The Russian Law on Mediation adopted in early 2011 has not been effectively applied to date, which apparently was one of the principal reasons for the proposal of the Bill. 

The Bill seeks to expand litigants’ options to reach amicable settlement by introducing, in addition to the existing mediation procedure, other kinds of settlement procedures:  formal negotiations and “court reconciliation”. 

The latter procedure is particularly interesting as it is the result of a recently announced initiative of the Supreme Commercial Court to follow the example of the Belarusian economic courts, where court-annexed reconciliation has become a useful tool in reducing the back log of cases before the courts.  Mr Ivanov commented that now “the primary goal is to convince our MPs that duly organised reconciliation procedures do not lay the foundation for corruption”. 

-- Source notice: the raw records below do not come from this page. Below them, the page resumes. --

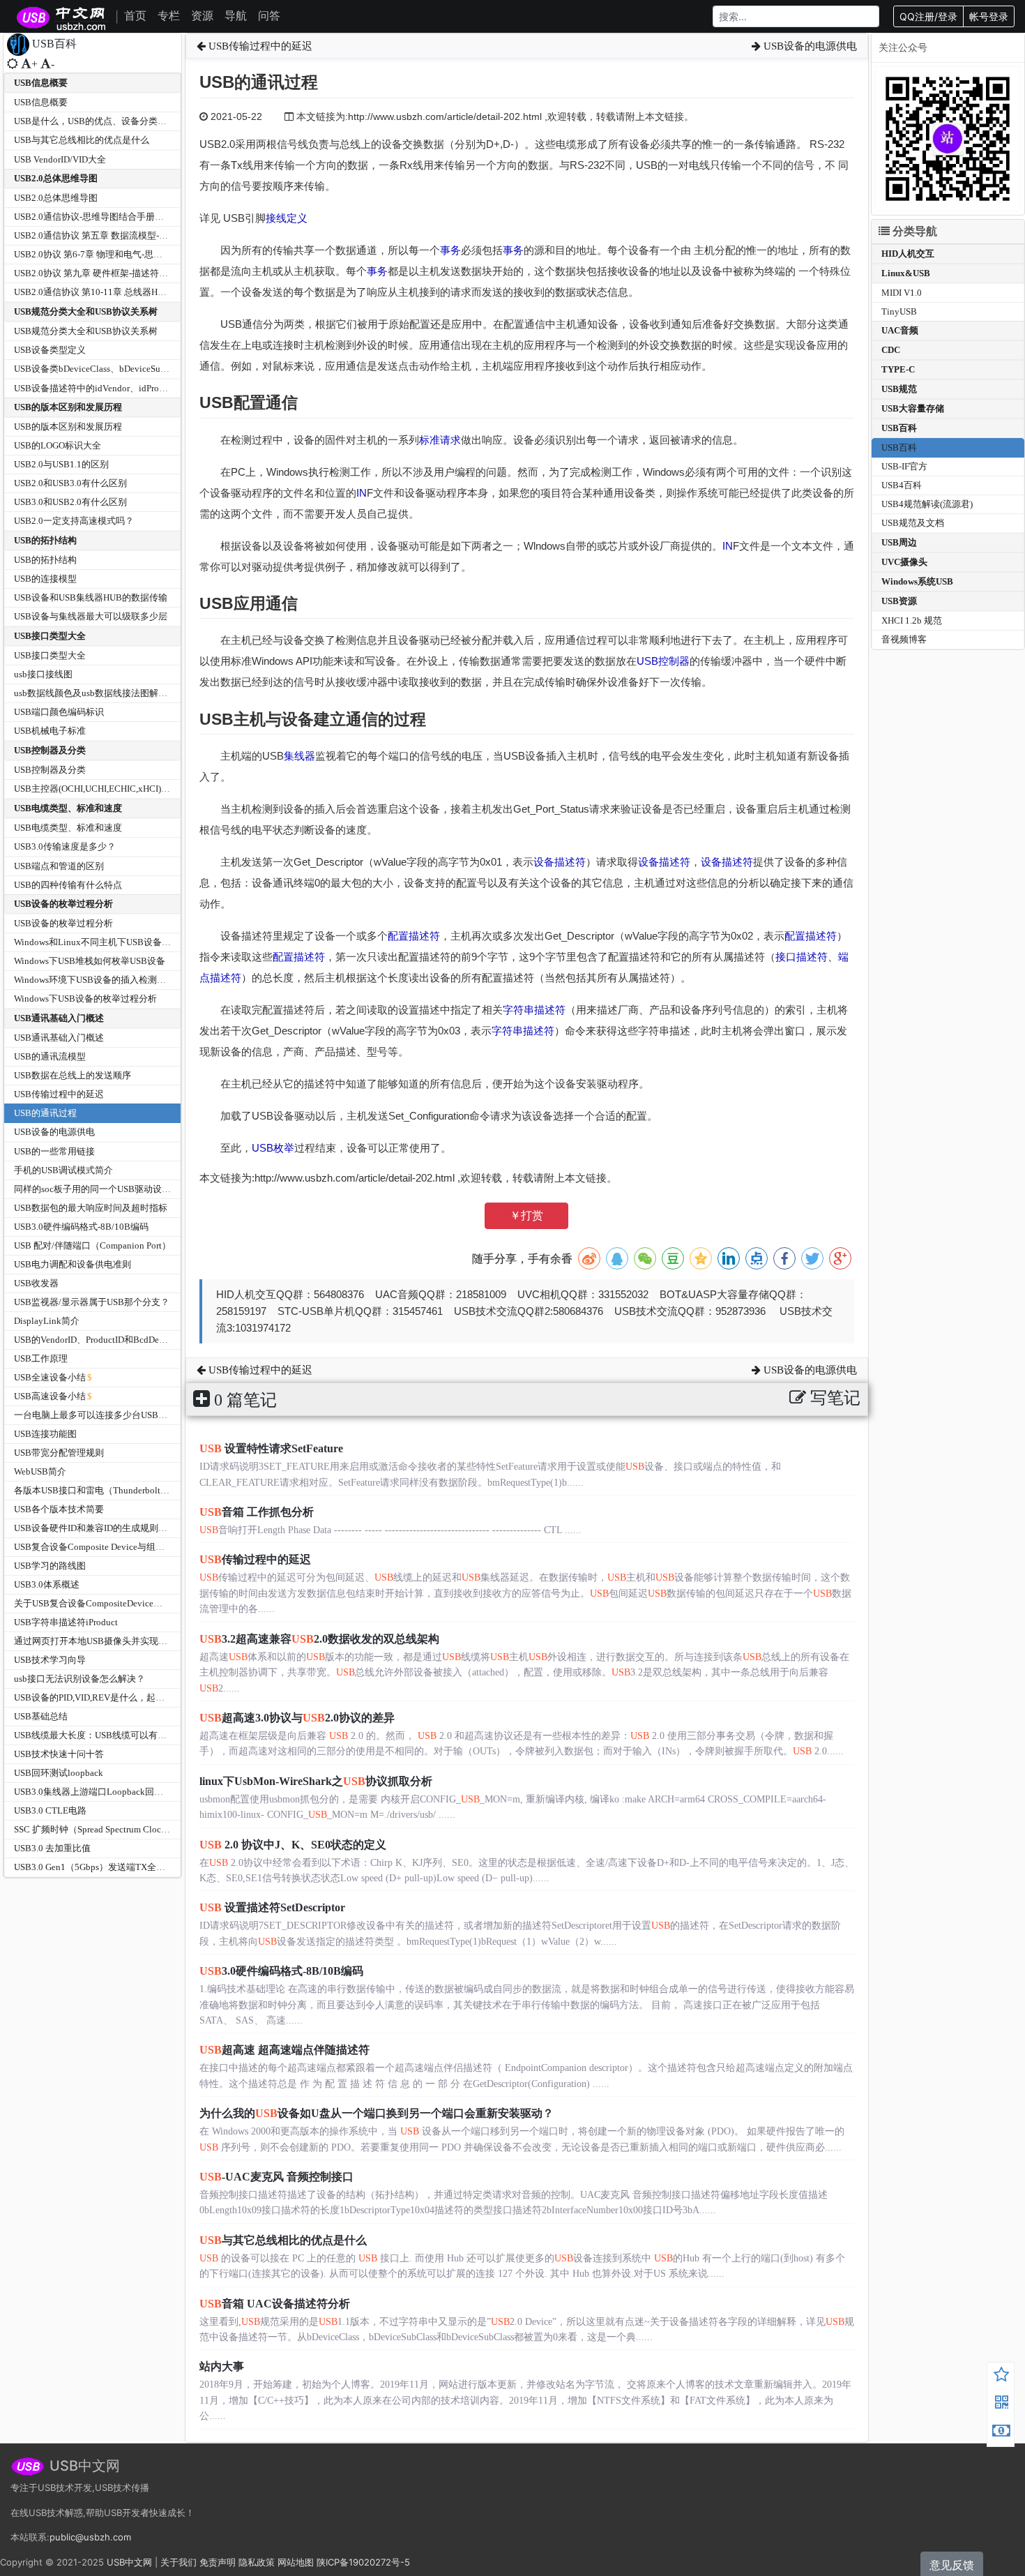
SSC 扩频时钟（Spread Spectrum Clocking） (101, 1829)
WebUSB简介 (40, 1471)
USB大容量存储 (912, 408)
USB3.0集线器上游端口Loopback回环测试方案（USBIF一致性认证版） (155, 1791)
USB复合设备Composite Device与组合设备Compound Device (134, 1547)
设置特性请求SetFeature (271, 1448)
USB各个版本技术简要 (59, 1509)
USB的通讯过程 (45, 1113)
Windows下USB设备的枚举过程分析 (85, 998)
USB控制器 (663, 661)
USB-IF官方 (904, 466)
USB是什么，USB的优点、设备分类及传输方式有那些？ (126, 121)
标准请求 (440, 440)
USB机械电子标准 (50, 730)
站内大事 (221, 2366)
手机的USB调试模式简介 (63, 1170)
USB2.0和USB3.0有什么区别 (70, 483)
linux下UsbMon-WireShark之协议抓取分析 (315, 1781)
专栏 (169, 15)
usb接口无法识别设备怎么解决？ (79, 1678)
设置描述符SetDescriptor (272, 1907)
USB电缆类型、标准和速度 (68, 808)
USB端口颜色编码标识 (59, 712)
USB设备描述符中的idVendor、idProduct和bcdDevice (119, 388)
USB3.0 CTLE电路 (50, 1810)
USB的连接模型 (45, 578)
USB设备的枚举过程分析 (63, 903)
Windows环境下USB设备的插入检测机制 (94, 979)
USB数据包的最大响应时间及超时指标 (90, 1208)
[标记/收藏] (1001, 2376)
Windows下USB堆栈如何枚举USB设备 (89, 961)
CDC (890, 350)
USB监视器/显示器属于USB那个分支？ (91, 1302)
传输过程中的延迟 (255, 1559)
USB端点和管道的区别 (59, 866)
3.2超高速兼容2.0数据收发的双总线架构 (319, 1639)
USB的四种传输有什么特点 (68, 885)
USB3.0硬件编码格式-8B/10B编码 (81, 1226)
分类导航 (913, 231)
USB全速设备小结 (50, 1377)
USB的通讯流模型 (50, 1056)
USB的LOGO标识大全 (57, 445)
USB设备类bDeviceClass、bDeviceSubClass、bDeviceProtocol (136, 368)
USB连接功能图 (45, 1434)
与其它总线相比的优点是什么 (283, 2240)
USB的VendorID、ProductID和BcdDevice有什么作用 (117, 1339)
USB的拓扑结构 (45, 540)
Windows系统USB (917, 581)
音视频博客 (904, 639)
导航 (236, 15)
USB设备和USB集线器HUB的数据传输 (90, 597)
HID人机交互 (907, 253)
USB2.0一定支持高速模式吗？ (74, 520)
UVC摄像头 (904, 562)
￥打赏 (526, 1215)
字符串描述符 (534, 1010)
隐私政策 (256, 2562)
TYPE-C (898, 369)
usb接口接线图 (43, 674)
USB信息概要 (41, 82)
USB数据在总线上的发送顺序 (72, 1075)
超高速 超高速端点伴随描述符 (284, 2050)
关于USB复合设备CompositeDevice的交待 (97, 1603)
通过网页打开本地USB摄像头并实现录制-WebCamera (119, 1641)
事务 (450, 250)
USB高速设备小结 (50, 1396)
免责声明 (217, 2562)
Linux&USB (905, 273)
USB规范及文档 (912, 523)
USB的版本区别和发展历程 (68, 407)
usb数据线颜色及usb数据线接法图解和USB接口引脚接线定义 (135, 693)
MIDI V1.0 (901, 292)
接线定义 (287, 218)
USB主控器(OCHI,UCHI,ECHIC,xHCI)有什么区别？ (114, 788)
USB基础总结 (41, 1716)
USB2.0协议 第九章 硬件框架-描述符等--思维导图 (112, 273)
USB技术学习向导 (50, 1660)
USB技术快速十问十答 (59, 1754)
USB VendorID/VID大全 (60, 159)
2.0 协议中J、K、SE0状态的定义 (292, 1845)
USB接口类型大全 (50, 636)
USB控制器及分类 (50, 750)
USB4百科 (901, 485)
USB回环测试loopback (58, 1773)
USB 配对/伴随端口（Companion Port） (92, 1245)
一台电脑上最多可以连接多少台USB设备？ (99, 1415)
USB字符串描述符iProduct (66, 1622)
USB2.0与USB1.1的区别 (61, 464)
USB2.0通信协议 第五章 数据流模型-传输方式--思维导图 (125, 235)
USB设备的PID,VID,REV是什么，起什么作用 (103, 1697)
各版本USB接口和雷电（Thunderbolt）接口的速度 (114, 1490)
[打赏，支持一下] (1001, 2432)
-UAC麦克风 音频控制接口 (276, 2177)
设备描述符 (559, 862)
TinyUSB (899, 311)
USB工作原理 (41, 1358)
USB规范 (899, 389)
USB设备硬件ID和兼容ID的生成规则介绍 (95, 1528)
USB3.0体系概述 (46, 1584)
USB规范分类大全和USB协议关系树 (86, 311)
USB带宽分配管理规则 (59, 1452)
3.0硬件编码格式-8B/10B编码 (281, 1971)
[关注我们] (1001, 2404)
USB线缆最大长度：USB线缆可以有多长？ (99, 1735)
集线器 (299, 756)
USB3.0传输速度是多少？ (65, 846)
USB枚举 (273, 1148)
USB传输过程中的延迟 (59, 1094)
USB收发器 (36, 1283)
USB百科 (899, 428)
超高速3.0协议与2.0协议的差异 (297, 1718)
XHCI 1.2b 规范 (911, 620)
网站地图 (296, 2562)
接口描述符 (801, 957)
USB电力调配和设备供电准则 (72, 1264)
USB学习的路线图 (50, 1565)
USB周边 (899, 542)
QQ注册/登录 (928, 16)
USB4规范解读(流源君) (927, 504)
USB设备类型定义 (50, 350)
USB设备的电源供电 (54, 1132)
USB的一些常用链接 (54, 1151)
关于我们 (178, 2562)
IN (361, 493)
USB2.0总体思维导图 (56, 178)
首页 (135, 15)
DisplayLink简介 (46, 1321)
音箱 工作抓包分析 (256, 1512)
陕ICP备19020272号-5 (363, 2562)
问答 (269, 15)
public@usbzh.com (90, 2537)
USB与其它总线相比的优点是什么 (81, 140)
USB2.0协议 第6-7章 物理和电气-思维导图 (97, 254)
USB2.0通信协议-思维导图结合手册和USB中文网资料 (120, 216)
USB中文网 (129, 2562)
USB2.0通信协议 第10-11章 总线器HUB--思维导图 (113, 292)
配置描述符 (414, 936)
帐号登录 (988, 16)
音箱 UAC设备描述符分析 (274, 2304)
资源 (202, 15)
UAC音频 (899, 330)
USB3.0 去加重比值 (52, 1848)
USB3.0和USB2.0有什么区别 (70, 502)
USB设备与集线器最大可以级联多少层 (90, 616)
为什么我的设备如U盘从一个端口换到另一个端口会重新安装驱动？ (376, 2113)
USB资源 (899, 601)
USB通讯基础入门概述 (59, 1018)
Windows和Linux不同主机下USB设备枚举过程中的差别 (124, 942)
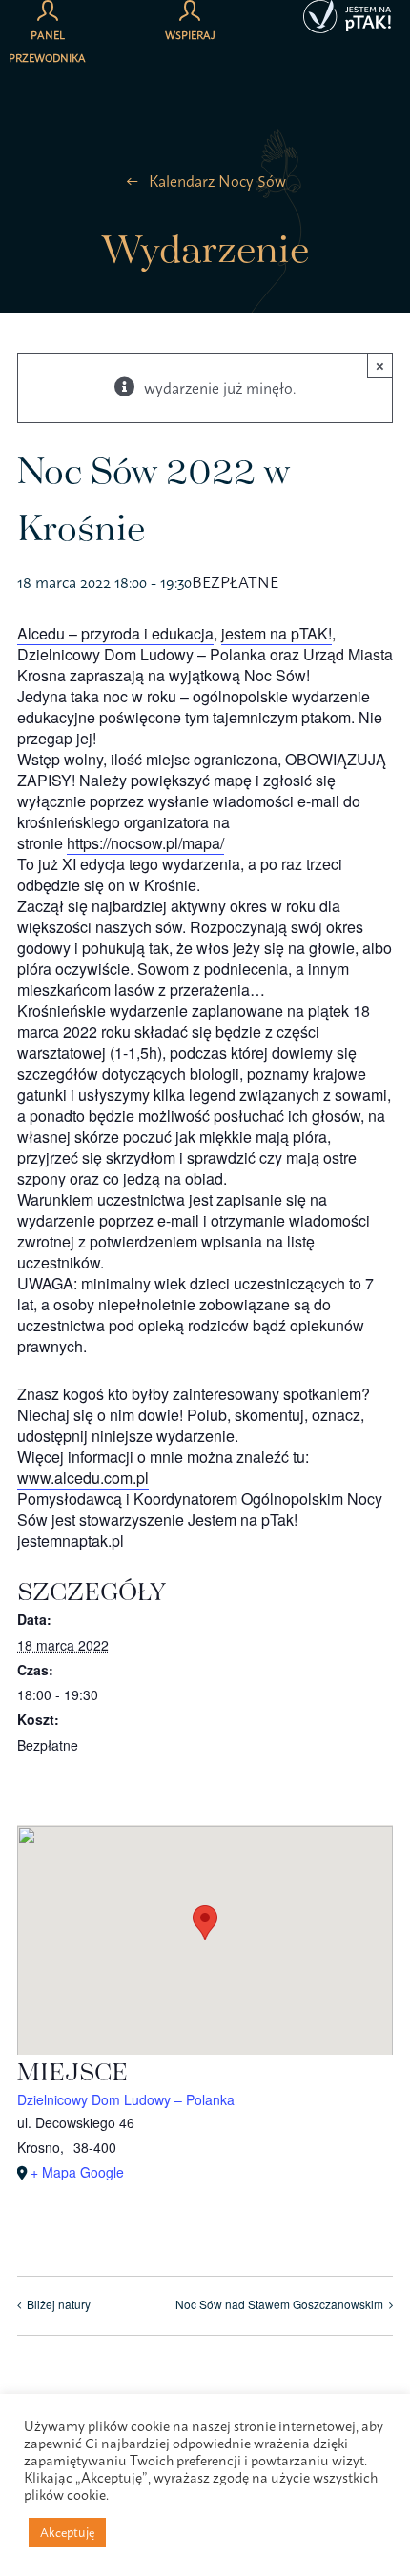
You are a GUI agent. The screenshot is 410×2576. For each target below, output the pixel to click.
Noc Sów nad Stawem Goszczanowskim (279, 2304)
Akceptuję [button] (67, 2532)
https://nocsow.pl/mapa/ (145, 843)
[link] (115, 633)
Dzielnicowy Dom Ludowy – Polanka (126, 2099)
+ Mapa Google (77, 2171)
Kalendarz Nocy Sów (217, 181)
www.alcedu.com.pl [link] (83, 1478)
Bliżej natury (59, 2304)
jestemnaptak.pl (70, 1541)
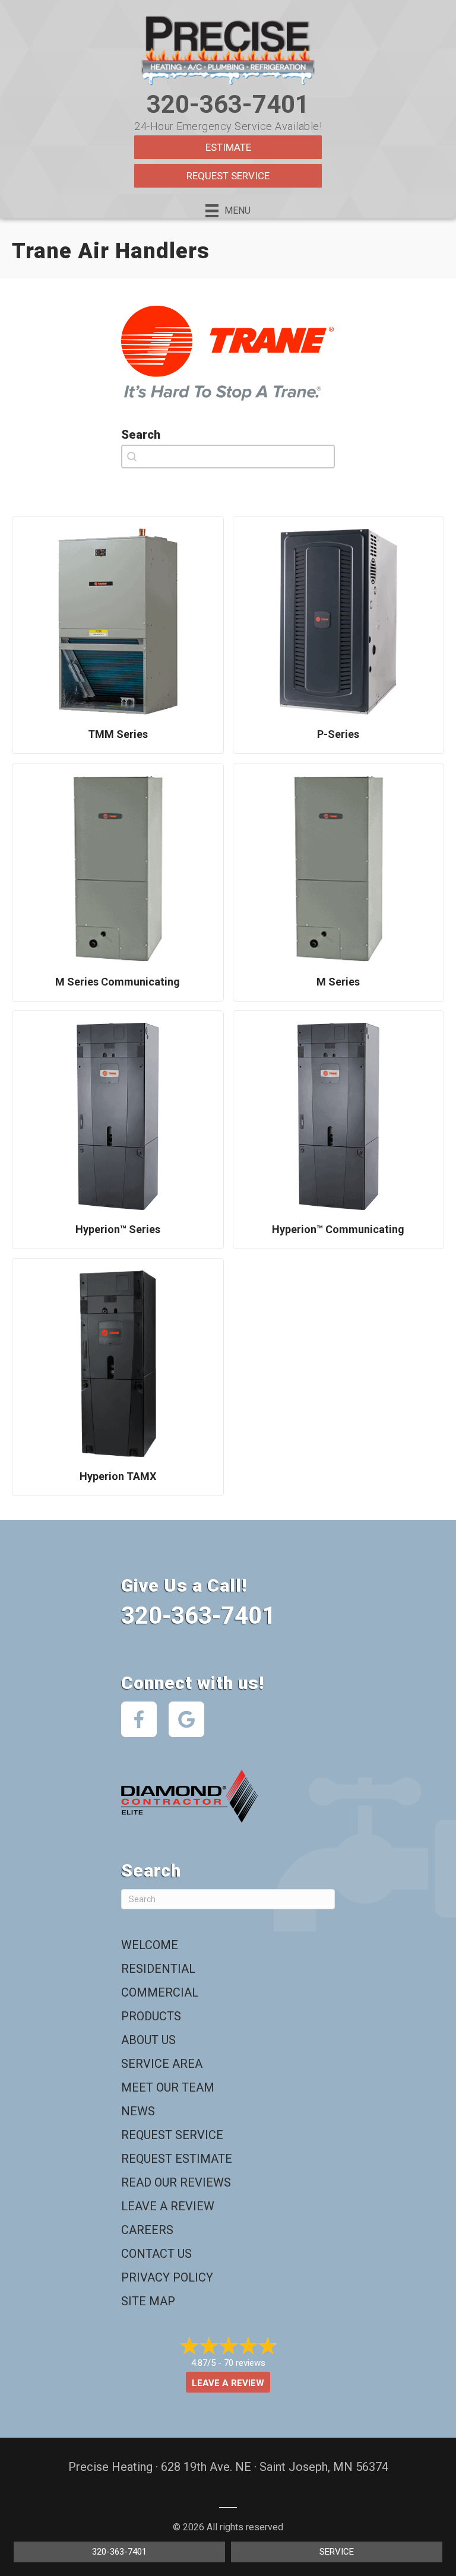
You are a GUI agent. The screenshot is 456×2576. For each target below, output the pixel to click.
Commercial (159, 1992)
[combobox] (228, 456)
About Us (148, 2040)
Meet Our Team (167, 2087)
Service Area (161, 2064)
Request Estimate (176, 2159)
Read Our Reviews (176, 2182)
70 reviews (244, 2363)
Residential (158, 1969)
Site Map (148, 2301)
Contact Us (156, 2254)
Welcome (149, 1945)
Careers (147, 2230)
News (138, 2111)
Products (151, 2016)
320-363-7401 (228, 104)
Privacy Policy (167, 2277)
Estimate (228, 147)
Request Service (228, 176)
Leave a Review (167, 2206)
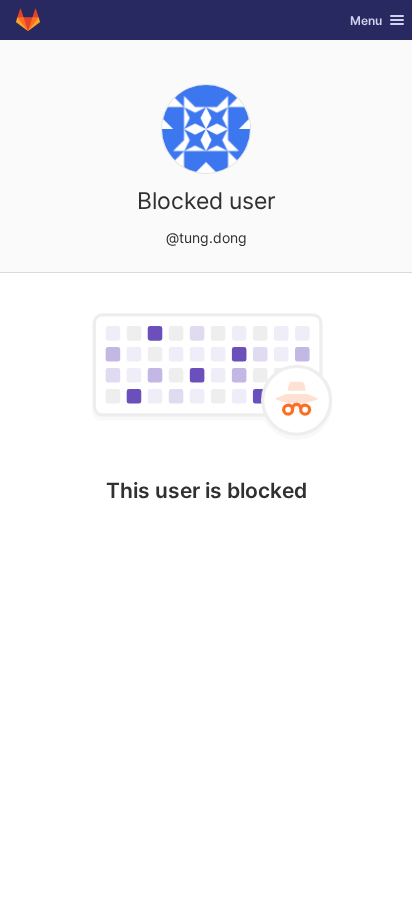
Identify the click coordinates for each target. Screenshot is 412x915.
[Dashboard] (28, 20)
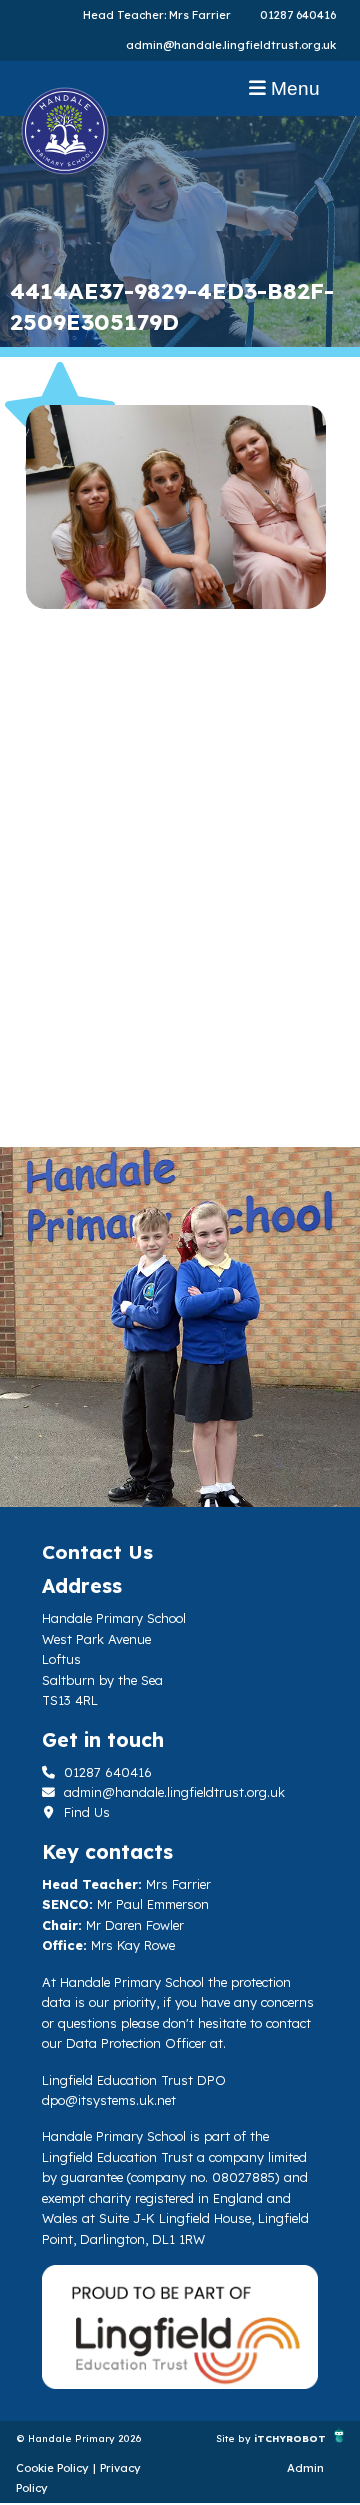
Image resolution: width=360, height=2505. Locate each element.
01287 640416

Similar to the mediation procedure, the proposed court reconciliation process involves the participation of a third party, a “court reconciliator”, who may be either a court employee with higher legal education, a judge’s assistant not involved in the case or a retired judge.  By contrast to the Law on Mediation, the Bill includes detailed provision as to the procedural status of a reconciliator as well as the procedure itself.  It has been suggested that this will make this kind of settlement procedure more attractive than the mediation process. 

Nonetheless, the Bill has faced an upward struggle: it has been criticised by public associations and the Government, in particular, for the alleged undermining of the basis for development of the mediation process. This is probably one of the reasons why the State Duma has now postponed the review of the Bill in the first reading.